What are some of the problems that contribute to giving up on dating?
A big one is undervaluing yourself, or selling yourself short. Time to stop doing that.
What, exactly, do I mean by selling yourself short?
Do I mean – to continue the job-hunting analogy – it’s time to start exaggerating on your résumé, as some people are tempted to do?
No, not at all. Lying on your résumé is never a good idea, as you will nearly always get caught out. The same holds true for your online dating profile, for example. I don’t think you should ever lie on it, whether about your age or anything else. First of all, if you do end up dating someone after lying to them, they won’t appreciate it when they figure it out. Love is based on trust, and they’ll feel they can’t trust you after that.
But if you’re sixty, overweight and bald, does that mean you describe yourself as “sixty, overweight and bald” on your profile?
Well, you could do that – it would be a bold and honest statement. But I’m not really talking about this sort of “selling.”
So then, do I mean bragging about yourself? You might think I’m crazy, telling you to stop selling yourself short, and then you brag about all your accomplishments on the first date and the other person loses interest because they think you’re arrogant and narcissistic.
No, I don’t mean bragging about yourself, either. Excessive boasting on a first (or second, or third …) date can be a real buzz kill, and will drive people away from you. Braggarts are usually insecure, and are trying to convince themselves they’re great, not other people. Insecurity ain’t attractive.
In fact, it may seem a little paradoxical, but when I say stop selling yourself short, I’m not really talking about how you “sell” yourself to others. I am talking about how you sell yourself to … yourself.
If you’re discouraged by dating, it’s time to give yourself a pep talk. It’s time to change the things you say and think about yourself.
Have you ever heard yourself saying things, or thinking things like, “I’m never going to find anyone who loves me” or “Nobody is ever going to be interested in me”? Maybe you’ve expressed frustration: “Why do I only attract jerks?” or “What’s wrong with me?”
Trust me – nothing’s wrong with you, except perhaps you lack a bit of confidence and hope.
What can you do to change that?
First, get a pencil and paper and make a list of all your positive qualities. Do this alone and tear up the paper when you’re done. This is just something you’re doing for yourself. Write down everything you think of that’s positive about you – a good sense of humor, a nice smile, patience, red hair, loyalty, curiosity, education, passion, ability to dance, good taste – anything you can think of, large or small, no matter how silly it might seem.

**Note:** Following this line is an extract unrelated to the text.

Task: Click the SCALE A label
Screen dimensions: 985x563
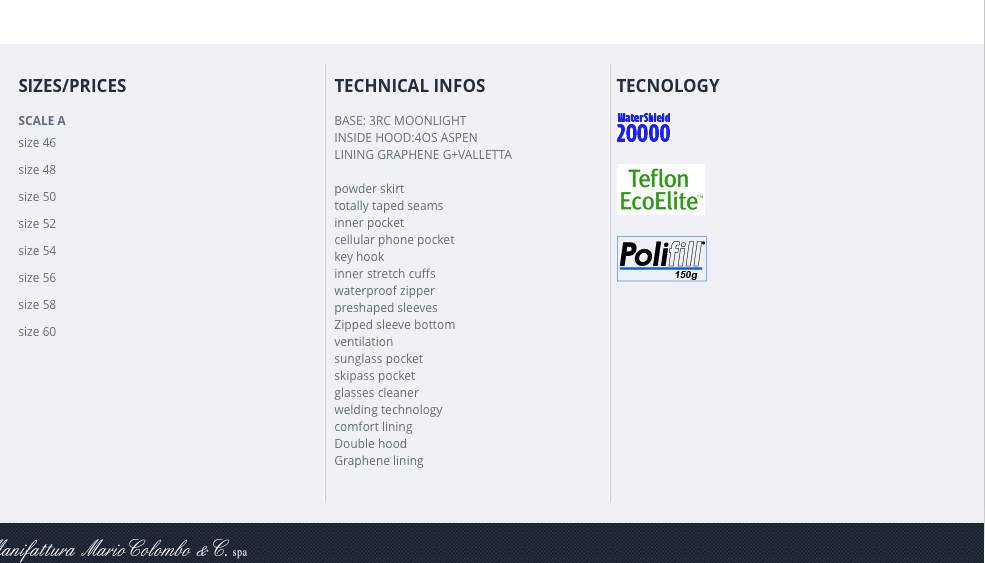Action: tap(42, 121)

List as many things as you can. Remember, this list is just for you, and no one else is ever going to see it.
When you’re done, read over the list. Remind yourself of all the qualities you have going for you.
Repeat this process every day for a while, or once a week at least. It should only take a few minutes. But it will remind you that you are a good person, an attractive and interesting person, someone who will make a good partner in a relationship.
Next, work on other things that will make you more interesting by making you happier and more self-confident. The best way to do this is to get out of your home and do things. Travel, either alone or with friends. Seeing new places is good for your mind and gives you great stories to share with other people. Remember, travel doesn’t have to mean flying thousands of miles or crossing an ocean. Travel can mean a road trip, or a train ride to a nearby city to visit a museum.
Get out and spend time with friends and other people. Be social. Go to parties, or host a dinner party or backyard barbecue or cocktail party yourself. This will help remind you that you are a fun person who enjoys being with people and who has interesting things to say.
Learn something new – take a class at your local university or community center. Anything that interests you, whether cooking or painting or music appreciation or history. Join a book club. Using your mind is good for you and is another way of reminding yourself, consciously and subconsciously, that you are an interesting person because you are interested in new things.
Make these sorts of helpful activities part of your regular lifestyle and they will show through in your happiness and the energy you give off to other people. That confidence in yourself is what will draw people to you and is what gives you a great chance of finding someone interesting and fun to date.
So stop selling yourself short – to yourself.